Try it
Images in the records should be skipped while the rest is transcribed verbatim.

[Opening Records to process section]

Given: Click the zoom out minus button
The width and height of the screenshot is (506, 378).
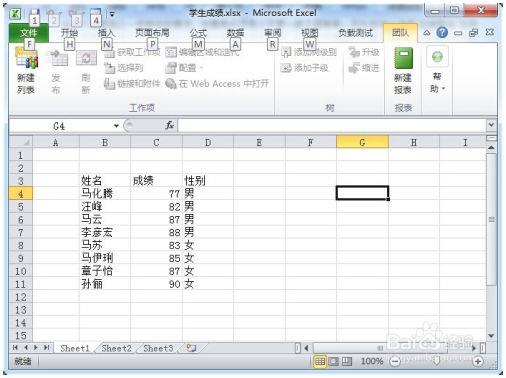Looking at the screenshot, I should (x=395, y=361).
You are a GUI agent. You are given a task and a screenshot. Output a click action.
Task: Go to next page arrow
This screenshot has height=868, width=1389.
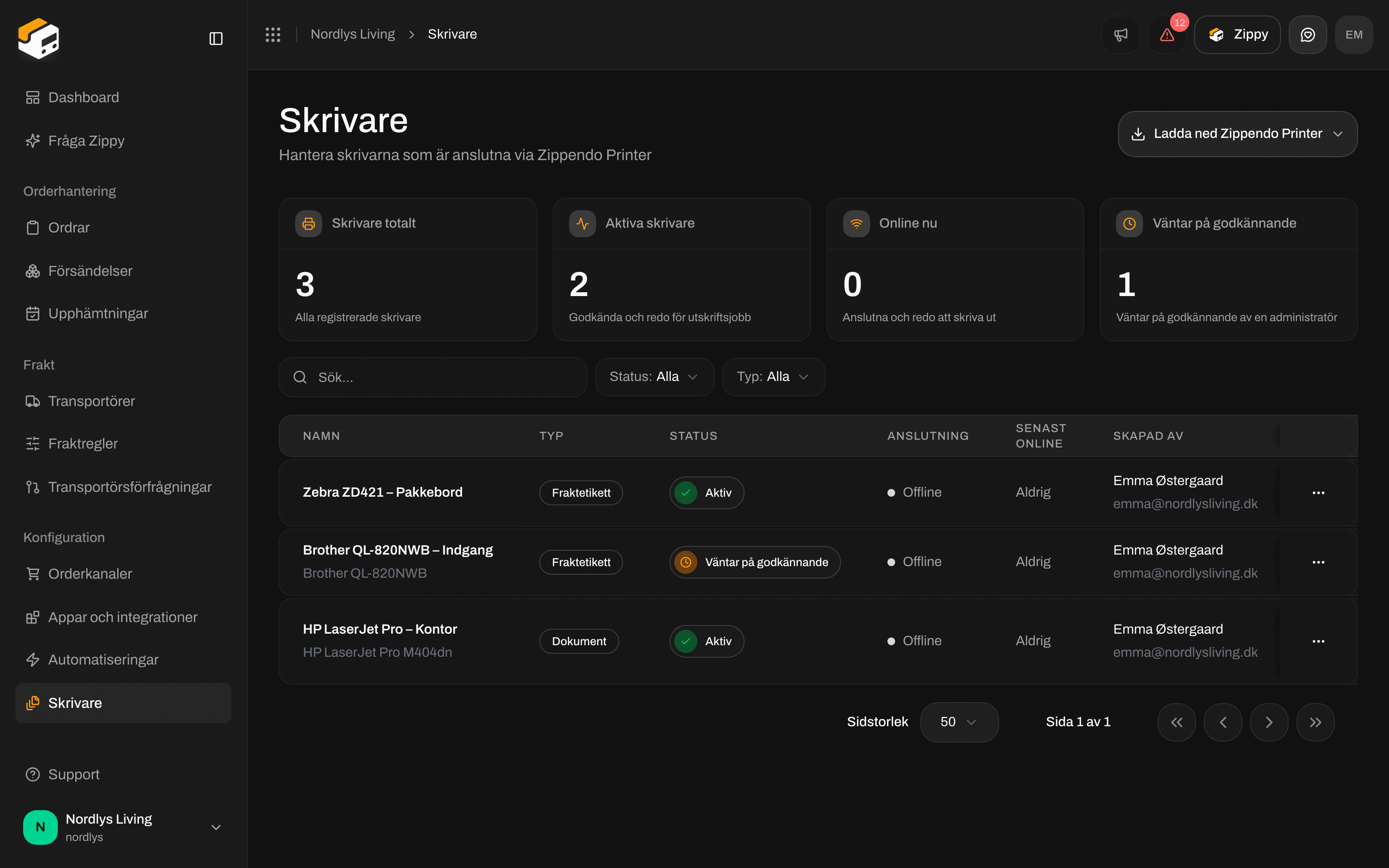[1269, 722]
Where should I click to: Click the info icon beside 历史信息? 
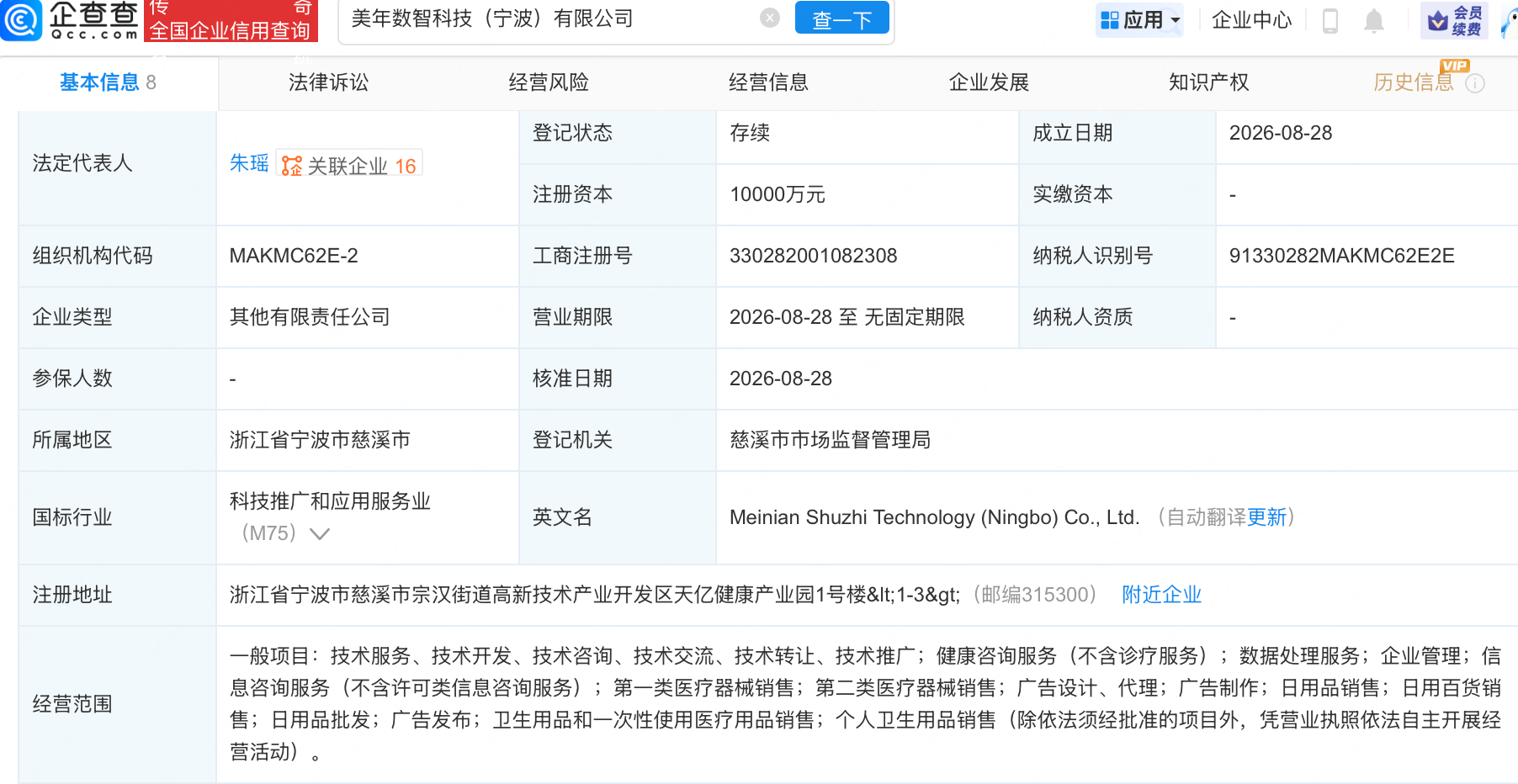point(1475,83)
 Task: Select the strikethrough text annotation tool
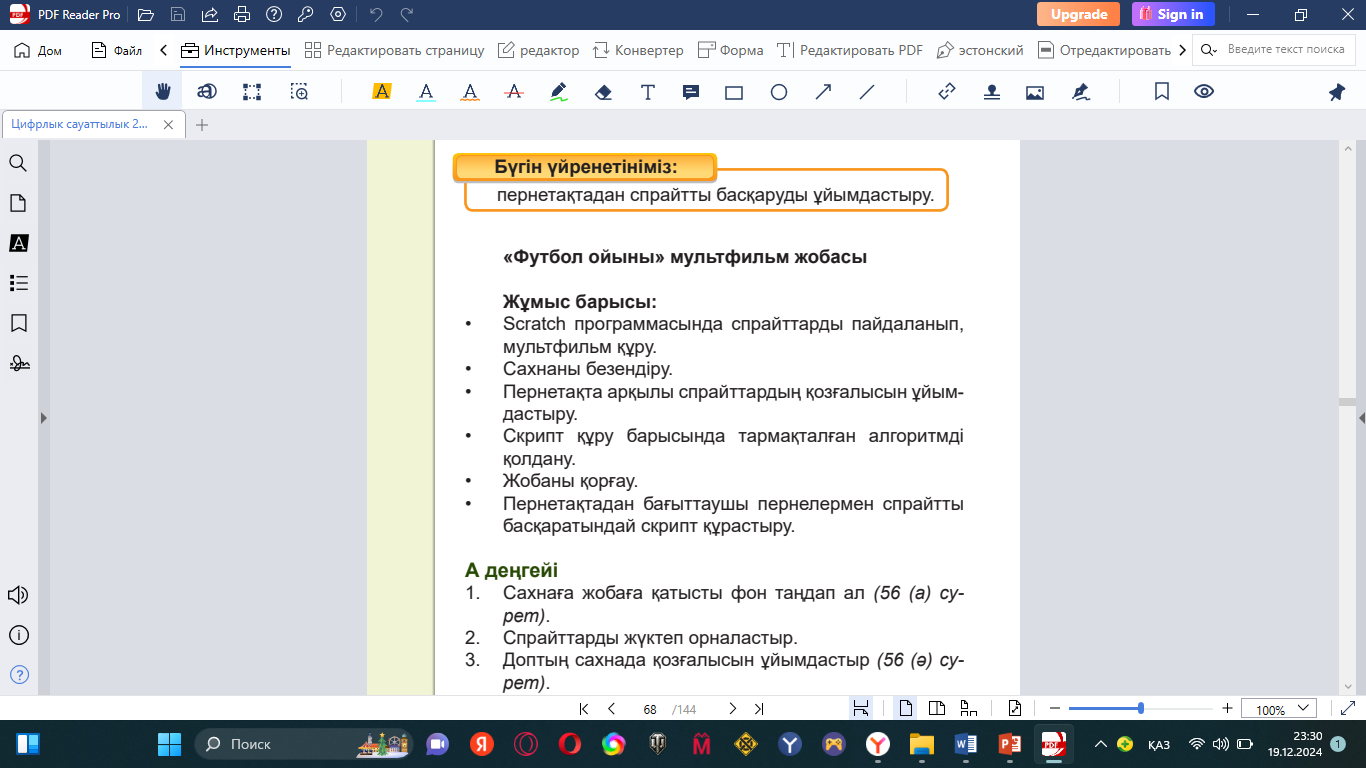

[Closing Records to process section]

Task solution
Given: Click the zoom out minus button
The width and height of the screenshot is (506, 378).
Looking at the screenshot, I should (x=395, y=361).
You are a GUI agent. You are given a task and a screenshot. Output a click action.
Task: Go to next page arrow
This screenshot has height=868, width=1389.
[1269, 722]
Where should I click to: Click the info icon beside 历史信息? 
point(1475,83)
 Task: Select the strikethrough text annotation tool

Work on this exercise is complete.